Hier begegnet man Menschen jeglichen Alters, mit denen man erst mal nichts teilt als die Freude an Aquafit mit ABBA-Untermalung. Beim Spinning, beim Schwimmen, am Crosstrainer sind die Menschen auch ganz auf sich fokussiert – egal, wie sehr die Trainer Nähe simulieren: Die Yogalehrerin haucht ein »Du« in den Raum mit 20 Leuten. Der Spinning-Coach spricht von der Gruppe vor ihm als »Team«: »Go Team«, »Gute Arbeit, Team«, »Jetzt wird’s anstrengend, Team!« Wir sind kein Team. In der Umkleide aber weichen die Grenzen zwischen uns dann auf. »Ich spüre meine Beine nicht mehr«, sagt jemand und stöhnt. Unsere Körpergerüche mischen sich, der Dampf aus den Duschen hüllt alle ein, Handtücher liegen aufeinander. Jetzt, hier, sind wir ein Team.

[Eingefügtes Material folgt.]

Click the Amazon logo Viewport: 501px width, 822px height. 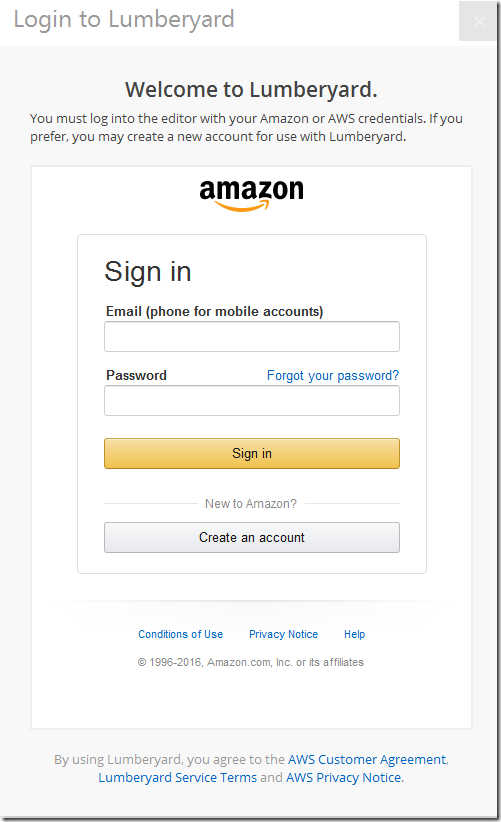pyautogui.click(x=252, y=195)
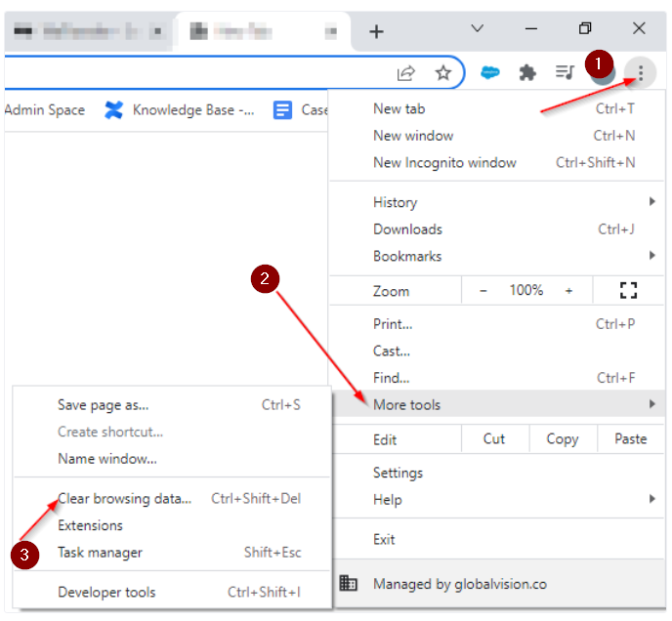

Illustration: Sara Andreasson
In meinem Fall ein rein weibliches. Auch das ist der Zauber der Umkleide: Selten bin ich in Räumen, in denen sich ausschließlich Frauen aufhalten. Und hier Frauen aus allen Generationen zu sehen, hat etwas sehr Tröstliches. Unsere Körper verändern sich – mit den Jahren, durch Verletzungen, nach Schwangerschaften. Keine sollte sich dafür schämen, dass ihr Leben an ihrem Körper Spuren hinterlässt. Ich schnüre mir gerade die Schuhe zu, als der »Fit im Alter«-Kurs endet – und komme ins Gespräch mit einer 94-Jährigen mit wilder Dauerwelle, die von ihren Sportübungen seit den Siebzigerjahren erzählt. »Man muss beweglich bleiben«, sagt sie und wünscht mir ein schönes Training. Einer Bekannten schlage ich vor, gemeinsam zum Sport zu gehen, statt wie immer nur einen Kaffee zusammen zu trinken. Wir schwitzen die Contemporary-Dance-Klasse durch, und danach in der Umkleide, erschöpft und gelöst, sprechen wir auf einmal über Dinge, für die unser Verhältnis vorher nicht gereicht hat. Nach dem Verlassen des Studios umarmen wir uns innig.
Diese Woche habe ich in der Spinning-Klasse 789 Kalorien verbraucht. Meine Herzfrequenz lag durchschnittlich bei etwa 160. Bei den Bench-Chest-Presses habe ich Zehn-Kilo-Hanteln gestemmt. Nach solcher Mühsal ist der scharfe Geruch nassen Polyesters der allerschönste, auf einmal schmeckt nichts so gut wie das Wasser aus dem Hahn der Umkleidetoilette – und einer anderen das Deo zu leihen, einen Proteinriegel zu teilen, über das Motivationsgequatsche des Trainers zu lästern, das alles ist für ein paar Minuten plötzlich ganz selbstverständlich in dieser Zwischenwelt, die nicht mehr zum Sport gehört, aber irgendwie doch, in der immer alles gleich abläuft, aber irgendwie nicht, und in der die Menschen mir weder bekannt noch fremd sind. Es ist eine Gemeinschaft, und davon haben wir ja nicht mehr so viele. Jetzt geht euch umziehen. Vergesst die Turnbeutel nicht.